*PROBLEM STATEMENT*
Say how many lines in the records hold "will". Nothing but the number should be given.

--- START ---

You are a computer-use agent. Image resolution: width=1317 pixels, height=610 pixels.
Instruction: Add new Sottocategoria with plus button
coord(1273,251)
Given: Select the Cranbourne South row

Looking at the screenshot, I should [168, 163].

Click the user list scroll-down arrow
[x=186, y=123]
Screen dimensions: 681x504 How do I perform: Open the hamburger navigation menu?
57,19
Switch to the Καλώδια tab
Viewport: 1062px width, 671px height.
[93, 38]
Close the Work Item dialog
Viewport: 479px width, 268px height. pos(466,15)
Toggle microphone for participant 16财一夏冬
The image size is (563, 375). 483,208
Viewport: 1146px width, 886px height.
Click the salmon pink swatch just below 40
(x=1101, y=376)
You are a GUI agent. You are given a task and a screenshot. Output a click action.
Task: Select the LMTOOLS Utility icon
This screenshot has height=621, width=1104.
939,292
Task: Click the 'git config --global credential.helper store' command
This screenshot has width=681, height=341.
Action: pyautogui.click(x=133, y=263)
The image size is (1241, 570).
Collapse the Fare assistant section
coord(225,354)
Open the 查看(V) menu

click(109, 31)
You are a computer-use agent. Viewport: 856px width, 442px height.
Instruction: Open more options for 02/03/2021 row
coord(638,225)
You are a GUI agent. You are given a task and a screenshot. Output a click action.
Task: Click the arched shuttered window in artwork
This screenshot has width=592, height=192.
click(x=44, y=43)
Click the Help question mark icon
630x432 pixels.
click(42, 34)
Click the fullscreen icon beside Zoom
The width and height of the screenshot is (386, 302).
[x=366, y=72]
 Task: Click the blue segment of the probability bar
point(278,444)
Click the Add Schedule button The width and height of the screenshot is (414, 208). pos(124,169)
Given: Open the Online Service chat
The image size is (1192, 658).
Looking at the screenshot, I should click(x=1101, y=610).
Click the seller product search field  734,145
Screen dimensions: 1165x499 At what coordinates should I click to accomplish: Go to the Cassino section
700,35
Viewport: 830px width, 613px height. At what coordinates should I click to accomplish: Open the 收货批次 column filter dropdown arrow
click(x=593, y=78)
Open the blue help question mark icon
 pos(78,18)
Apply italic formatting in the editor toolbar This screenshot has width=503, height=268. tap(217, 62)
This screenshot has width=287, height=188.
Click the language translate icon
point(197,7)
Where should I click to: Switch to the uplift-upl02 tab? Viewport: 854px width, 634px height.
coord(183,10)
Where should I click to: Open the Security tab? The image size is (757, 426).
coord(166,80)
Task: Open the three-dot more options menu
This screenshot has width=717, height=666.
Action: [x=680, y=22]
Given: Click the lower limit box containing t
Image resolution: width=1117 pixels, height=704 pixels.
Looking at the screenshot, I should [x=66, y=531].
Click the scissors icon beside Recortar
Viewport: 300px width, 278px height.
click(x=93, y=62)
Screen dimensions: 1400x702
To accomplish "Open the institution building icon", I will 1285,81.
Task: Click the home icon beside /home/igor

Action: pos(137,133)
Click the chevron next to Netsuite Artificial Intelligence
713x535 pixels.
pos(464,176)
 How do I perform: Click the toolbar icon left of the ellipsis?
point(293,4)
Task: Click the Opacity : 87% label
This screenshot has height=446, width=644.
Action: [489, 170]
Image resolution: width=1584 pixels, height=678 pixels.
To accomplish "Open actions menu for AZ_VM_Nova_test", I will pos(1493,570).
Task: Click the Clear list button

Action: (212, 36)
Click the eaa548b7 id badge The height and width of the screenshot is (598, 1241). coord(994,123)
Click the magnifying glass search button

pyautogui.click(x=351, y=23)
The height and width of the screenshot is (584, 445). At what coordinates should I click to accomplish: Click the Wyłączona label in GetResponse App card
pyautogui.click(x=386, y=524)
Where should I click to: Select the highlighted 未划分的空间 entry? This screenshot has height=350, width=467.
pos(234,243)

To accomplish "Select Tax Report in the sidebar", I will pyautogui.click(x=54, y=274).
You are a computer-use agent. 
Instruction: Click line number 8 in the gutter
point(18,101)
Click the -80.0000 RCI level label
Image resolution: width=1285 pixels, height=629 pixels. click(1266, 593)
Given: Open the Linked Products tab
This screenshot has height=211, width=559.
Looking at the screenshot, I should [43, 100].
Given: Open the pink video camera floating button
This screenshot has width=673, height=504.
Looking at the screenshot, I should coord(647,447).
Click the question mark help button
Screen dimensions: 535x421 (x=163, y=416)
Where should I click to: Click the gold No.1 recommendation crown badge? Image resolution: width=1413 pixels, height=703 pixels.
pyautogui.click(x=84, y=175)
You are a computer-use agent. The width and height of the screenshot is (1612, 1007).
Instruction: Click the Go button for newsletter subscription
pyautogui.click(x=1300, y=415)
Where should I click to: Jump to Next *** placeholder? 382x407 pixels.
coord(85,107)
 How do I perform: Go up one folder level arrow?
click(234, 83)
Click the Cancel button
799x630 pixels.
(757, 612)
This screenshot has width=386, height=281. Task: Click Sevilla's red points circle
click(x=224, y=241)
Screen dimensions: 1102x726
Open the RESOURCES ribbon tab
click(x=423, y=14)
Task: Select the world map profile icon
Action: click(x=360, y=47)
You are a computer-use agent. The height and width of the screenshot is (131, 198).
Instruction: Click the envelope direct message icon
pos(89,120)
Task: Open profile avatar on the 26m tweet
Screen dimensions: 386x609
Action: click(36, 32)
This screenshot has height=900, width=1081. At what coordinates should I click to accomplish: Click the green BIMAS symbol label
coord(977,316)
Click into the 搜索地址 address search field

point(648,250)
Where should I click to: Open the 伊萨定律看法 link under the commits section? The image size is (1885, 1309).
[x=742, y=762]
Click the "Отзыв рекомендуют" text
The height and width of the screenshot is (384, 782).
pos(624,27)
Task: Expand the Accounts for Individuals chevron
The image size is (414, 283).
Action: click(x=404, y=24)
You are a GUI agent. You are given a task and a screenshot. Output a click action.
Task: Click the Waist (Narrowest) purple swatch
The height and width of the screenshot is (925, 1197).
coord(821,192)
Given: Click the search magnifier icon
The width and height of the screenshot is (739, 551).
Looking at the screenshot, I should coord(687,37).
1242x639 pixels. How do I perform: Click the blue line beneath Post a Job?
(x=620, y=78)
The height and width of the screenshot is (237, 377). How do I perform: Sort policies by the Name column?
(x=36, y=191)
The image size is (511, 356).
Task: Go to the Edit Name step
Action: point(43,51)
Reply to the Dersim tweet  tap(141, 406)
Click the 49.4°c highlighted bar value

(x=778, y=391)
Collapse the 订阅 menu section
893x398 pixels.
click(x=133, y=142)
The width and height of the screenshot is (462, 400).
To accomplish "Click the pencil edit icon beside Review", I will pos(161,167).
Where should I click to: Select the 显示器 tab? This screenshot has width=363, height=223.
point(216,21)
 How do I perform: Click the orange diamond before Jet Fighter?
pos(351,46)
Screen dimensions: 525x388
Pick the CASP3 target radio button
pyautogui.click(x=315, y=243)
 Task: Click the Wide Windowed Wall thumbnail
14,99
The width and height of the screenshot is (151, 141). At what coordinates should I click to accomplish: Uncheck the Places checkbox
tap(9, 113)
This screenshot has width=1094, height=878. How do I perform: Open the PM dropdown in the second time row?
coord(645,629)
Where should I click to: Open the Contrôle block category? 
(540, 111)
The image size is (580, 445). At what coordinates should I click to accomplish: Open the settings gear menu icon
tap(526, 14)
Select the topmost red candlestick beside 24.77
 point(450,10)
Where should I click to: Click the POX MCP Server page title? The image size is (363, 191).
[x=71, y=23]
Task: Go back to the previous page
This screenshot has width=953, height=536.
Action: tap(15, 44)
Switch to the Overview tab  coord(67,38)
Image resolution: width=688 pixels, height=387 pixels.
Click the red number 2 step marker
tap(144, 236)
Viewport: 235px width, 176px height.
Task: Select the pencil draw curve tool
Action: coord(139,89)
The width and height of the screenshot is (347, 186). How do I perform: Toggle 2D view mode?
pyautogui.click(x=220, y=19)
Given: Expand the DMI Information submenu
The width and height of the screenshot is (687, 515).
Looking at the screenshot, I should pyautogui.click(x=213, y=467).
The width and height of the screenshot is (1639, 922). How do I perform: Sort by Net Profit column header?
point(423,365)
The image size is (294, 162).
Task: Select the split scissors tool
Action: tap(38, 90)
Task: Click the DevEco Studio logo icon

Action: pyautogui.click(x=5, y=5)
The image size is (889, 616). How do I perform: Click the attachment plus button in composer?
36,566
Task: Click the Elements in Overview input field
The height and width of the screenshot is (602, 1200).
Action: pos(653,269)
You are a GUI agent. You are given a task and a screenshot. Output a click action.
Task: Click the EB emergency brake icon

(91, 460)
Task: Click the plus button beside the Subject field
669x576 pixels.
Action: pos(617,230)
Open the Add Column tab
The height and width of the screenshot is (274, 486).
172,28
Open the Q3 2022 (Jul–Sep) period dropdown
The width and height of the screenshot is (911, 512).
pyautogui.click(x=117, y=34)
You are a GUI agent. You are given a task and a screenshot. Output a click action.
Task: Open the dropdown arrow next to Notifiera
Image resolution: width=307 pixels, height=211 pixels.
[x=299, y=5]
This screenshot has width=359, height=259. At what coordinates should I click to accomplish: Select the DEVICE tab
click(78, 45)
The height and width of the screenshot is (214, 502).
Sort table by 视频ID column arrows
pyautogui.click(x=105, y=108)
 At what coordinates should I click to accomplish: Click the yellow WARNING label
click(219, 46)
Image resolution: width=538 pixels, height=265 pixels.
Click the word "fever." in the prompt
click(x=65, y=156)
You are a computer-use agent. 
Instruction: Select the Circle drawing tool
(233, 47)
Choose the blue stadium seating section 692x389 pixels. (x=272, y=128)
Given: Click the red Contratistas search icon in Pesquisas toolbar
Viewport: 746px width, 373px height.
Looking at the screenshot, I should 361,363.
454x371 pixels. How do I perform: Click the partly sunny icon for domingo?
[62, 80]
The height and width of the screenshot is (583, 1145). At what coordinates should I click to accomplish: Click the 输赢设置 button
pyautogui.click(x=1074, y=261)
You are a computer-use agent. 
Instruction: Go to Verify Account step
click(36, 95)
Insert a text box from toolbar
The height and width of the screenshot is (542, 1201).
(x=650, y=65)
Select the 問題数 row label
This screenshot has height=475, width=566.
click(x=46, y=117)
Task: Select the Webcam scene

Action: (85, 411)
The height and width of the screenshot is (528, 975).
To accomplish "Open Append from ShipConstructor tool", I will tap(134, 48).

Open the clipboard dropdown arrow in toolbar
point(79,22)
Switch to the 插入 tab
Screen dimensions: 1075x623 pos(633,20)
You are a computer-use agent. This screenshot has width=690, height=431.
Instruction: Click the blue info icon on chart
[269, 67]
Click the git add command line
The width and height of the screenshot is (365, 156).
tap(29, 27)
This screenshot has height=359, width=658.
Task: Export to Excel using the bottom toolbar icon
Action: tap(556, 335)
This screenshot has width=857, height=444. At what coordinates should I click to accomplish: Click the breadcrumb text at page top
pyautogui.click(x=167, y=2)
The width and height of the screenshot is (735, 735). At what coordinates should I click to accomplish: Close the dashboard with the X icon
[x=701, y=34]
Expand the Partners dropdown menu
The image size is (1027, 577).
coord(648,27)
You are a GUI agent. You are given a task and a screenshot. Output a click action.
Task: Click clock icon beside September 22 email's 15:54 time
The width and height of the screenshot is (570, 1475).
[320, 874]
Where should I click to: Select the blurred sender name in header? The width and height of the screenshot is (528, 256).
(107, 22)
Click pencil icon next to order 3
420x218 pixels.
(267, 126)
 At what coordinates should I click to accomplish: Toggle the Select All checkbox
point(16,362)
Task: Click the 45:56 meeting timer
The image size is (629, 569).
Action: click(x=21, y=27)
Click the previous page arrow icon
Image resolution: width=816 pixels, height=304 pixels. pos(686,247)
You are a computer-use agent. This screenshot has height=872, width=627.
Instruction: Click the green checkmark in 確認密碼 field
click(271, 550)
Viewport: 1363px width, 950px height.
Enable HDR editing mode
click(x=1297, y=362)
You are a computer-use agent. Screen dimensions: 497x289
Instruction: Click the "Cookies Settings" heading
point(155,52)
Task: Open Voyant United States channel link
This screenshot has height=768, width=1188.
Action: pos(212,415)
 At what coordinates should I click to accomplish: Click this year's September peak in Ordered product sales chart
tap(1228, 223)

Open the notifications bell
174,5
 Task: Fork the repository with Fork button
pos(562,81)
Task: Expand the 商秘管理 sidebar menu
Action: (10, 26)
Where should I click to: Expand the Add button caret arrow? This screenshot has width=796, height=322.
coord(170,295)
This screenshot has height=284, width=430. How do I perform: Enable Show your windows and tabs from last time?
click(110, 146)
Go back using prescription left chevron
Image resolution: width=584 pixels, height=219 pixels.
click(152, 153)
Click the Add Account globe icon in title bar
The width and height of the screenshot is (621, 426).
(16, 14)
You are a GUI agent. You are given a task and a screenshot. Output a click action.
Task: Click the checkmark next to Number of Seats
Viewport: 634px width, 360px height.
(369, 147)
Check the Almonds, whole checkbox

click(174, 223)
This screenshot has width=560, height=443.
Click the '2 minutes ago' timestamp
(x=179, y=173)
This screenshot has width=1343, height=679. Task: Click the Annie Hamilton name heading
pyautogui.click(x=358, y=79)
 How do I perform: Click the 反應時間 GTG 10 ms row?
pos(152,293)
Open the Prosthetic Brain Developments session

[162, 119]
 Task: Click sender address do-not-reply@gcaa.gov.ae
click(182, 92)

--- END ---

*ANSWER AREA*
5